===== Selection
Shoe Pavilion is the largest independent off-price footwear retailer on the West
Coast that offers a broad selection of women's and men's designer label and name
brand merchandise. The Company operated 56 retail stores in California,
Washington, Oregon and Nevada as of March 31, 1998 compared to 47 stores as of
March 31, 1997.

RESULTS OF OPERATIONS
 
Net sales increased 40.4% to $11.5 million for the first quarter ended March
31,1998 from $8.2 million for the first quarter of 1997. This increase in net
sales was attributable to a 3.0% increase in comparable store sales of $7.9
million and new stores sales, including one store opened during the period, of
$3.6 million.

Gross profit increased 42.2% to $3.8 million for the first quarter ended March
31, 1998 from  $2.7 million for the first quarter of 1997, and increased as a
percentage of net sales to 33.3% from 32.9%. The increase in gross profit was
primarily attributable to the Company's ability to purchase merchandise in
larger quantities at a lower cost per unit.

Selling expenses consist of payroll and related costs, advertising and
promotional expenses. General and administrative expenses consist primarily of
corporate and administrative expenses, including payroll, employee benefits and
warehousing costs. Selling, general and administrative expenses increased 47.9%
to $3.0 million for the first quarter ended March 31, 1998 from  $2.0 million
for the first quarter of 1997, and increased as a percentage of net sales to
26.3% from 25.0%. The increase in selling, general and administrative expenses
was primarily attributable to increases in advertising expenses and freight
expenses for new stores.

Interest expense and other increased 3.5% to $117,000 for the first quarter
ended March 31, 1998 from  $113,000 for the first quarter of 1997. The increase
was attributable to higher average borrowings on the Company's revolving line to
support increased inventory levels for new stores. During the quarter ended
March 31, 1998, $6.0 million of the Company's line of credit was repaid with the
proceeds from the initial public offering.
 
LIQUIDITY AND CAPITAL RESOURCES

Historically, the Company has funded its cash requirements primarily through
cash flow from operations, borrowings under its credit facility and sales of
common stock. Net cash used by operating activities for the quarter ended March
31, 1998 was $944,000, resulting primarily from a $2.4 million increase in
inventory and prepaid expenses offset by an increase in accounts payable. The
increase in inventory was primarily attributable to the opening of new stores
and expansion of the inventory selection.  Net cash used in investing activities
was $116,000 primarily for the purchase of property and equipment. Net cash
provided by financing activities was $883,000 for the quarter ended March 31,
1998, primarily from $14.1 million raised in the Company's initial public
offering offset by a $7.8 million payment for a S corporation distribution and a
$6.0 million payment on the Company's line of credit.
==========
===== Material
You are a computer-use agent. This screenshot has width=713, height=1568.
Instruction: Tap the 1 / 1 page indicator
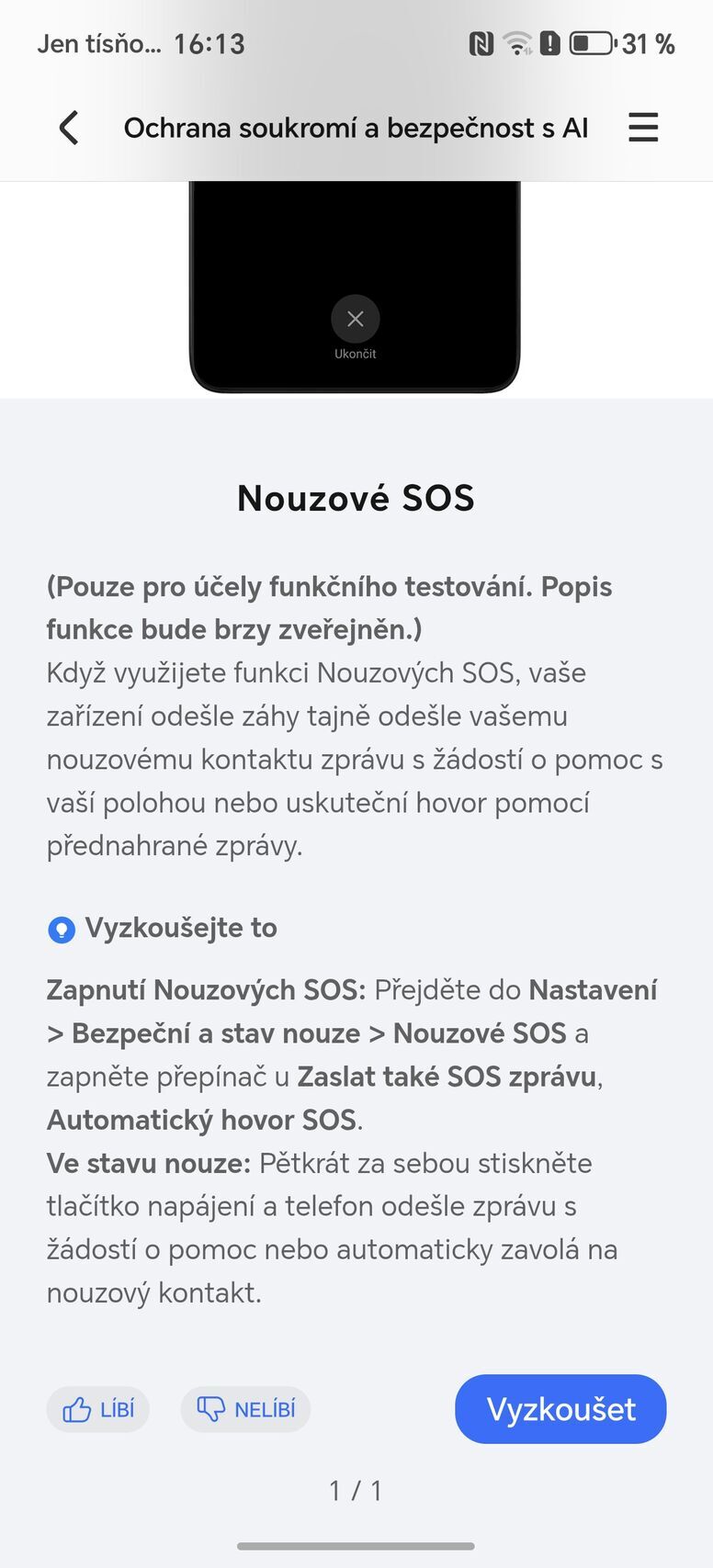tap(356, 1490)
==========
◆ Exercise tasks:
1. In the Shoe Pavilion report, what was the net cash used in investing activities primarily spent on?
2. Reproduce the Shoe Pavilion report from "Shoe Pavilion is" up to and including "March 31, 1997.".

◆ Answer list:
1. It was spent primarily on the purchase of property and equipment.

2.
Shoe Pavilion is the largest independent off-price footwear retailer on the West
Coast that offers a broad selection of women's and men's designer label and name
brand merchandise. The Company operated 56 retail stores in California,
Washington, Oregon and Nevada as of March 31, 1998 compared to 47 stores as of
March 31, 1997.